# Gibt es freie gewässer in NRW?



## wowa777 (17. November 2015)

Hallo Boardies,
Ich habe vor kurzem meine Fischereiprüfung bestanden und hab mir auch direkt die Lizenz besorgt.
Mich interessiert es, ob es in nrw auch freie Gewässer gibt, ohne das ich mir eine dafür vorgesehene Gewässerkarte erwerben muss.
Weiß da jemand was von euch ?


----------



## RuhrfischerPG (17. November 2015)

*AW: Gibt es freie gewässer in NRW?*

Moin,
dürfte in NRW mit 99%iger Wahrscheinlichkeit schlecht aussehen.Entweder in Erlaubnisscheinpflichtiger Bewirtschafterhand oder "frei" aber mit Angelverbot.

Mir fällt ad hoc zumindest keines ein.Mag sein,das es in ländlichen Gegenden da noch den einen oder anderen in Besitz von Landwirten befindlichen Tümpel/Teich gibt..freundlich nachfragen kostet da nix.
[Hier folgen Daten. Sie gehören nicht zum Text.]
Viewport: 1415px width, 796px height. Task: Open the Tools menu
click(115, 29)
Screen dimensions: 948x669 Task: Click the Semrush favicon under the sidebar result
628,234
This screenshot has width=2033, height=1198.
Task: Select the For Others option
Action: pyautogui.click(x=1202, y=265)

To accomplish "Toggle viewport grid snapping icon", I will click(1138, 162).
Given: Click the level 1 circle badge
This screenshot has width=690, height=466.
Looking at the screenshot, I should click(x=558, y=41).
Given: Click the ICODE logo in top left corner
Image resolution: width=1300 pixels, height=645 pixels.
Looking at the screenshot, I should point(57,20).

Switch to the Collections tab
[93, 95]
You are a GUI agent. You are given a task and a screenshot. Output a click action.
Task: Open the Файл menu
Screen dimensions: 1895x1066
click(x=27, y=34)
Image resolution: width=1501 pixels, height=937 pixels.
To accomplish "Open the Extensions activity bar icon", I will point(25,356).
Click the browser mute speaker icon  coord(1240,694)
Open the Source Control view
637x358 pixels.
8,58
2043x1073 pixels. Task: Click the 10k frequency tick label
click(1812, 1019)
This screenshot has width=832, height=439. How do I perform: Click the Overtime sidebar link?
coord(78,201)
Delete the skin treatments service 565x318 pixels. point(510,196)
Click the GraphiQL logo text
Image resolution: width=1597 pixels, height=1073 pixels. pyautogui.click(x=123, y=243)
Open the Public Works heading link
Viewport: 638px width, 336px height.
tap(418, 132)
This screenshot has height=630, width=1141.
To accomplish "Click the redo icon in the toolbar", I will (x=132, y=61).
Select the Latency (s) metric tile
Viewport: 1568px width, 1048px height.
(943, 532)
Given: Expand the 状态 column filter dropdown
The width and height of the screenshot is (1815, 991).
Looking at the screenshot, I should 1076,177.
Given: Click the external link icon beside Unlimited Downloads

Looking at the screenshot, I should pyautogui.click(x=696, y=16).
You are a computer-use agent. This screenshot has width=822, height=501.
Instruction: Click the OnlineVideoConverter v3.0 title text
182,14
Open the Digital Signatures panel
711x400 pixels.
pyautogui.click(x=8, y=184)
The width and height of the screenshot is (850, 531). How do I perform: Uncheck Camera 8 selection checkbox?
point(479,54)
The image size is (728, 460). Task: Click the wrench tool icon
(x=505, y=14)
P.S..Kleve?Was würde gegen den Scheinpflichtigen Rhein sprechen?


----------



## j.Breithardt (17. November 2015)

*AW: Gibt es freie gewässer in NRW?*

Vermutlich wird der Rheinschein noch die günstigste Lösung sein.:m


----------



## wowa777 (17. November 2015)

*AW: Gibt es freie gewässer in NRW?*



RuhrfischerPG schrieb:


> Moin,
> dürfte in NRW mit 99%iger Wahrscheinlichkeit schlecht aussehen.Entweder in Erlaubnisscheinpflichtiger Bewirtschafterhand oder "frei" aber mit Angelverbot.
> 
> Mir fällt ad hoc zumindest keines ein.Mag sein,das es in ländlichen Gegenden da noch den einen oder anderen in Besitz von Landwirten befindlichen Tümpel/Teich gibt..freundlich nachfragen kostet da nix.
> ...




Ich werde mir den rhein Schein hole , wohl erst nächstes Jahr.
Bin selbst auch in nem ASV und habe auch den Vispass....
Meine Frage ist nur aus reiner interesse


----------



## masterpike (17. November 2015)

*AW: Gibt es freie gewässer in NRW?*

Sollte es dieses freie Gewässer tatsächlich geben, so wird dort nicht ein Fischchen mehr drin rum schwimmen. Da kannst du von ausgehen! :a:a


----------



## Sharpo (17. November 2015)

*AW: Gibt es freie gewässer in NRW?*

Nein, schau Dir einfach die Gesetze, Verordnungen etc. an
In DE gibt es kein Niemandsland!
Also gehört es immer wen..Stadt,Kommune, Kirche etc.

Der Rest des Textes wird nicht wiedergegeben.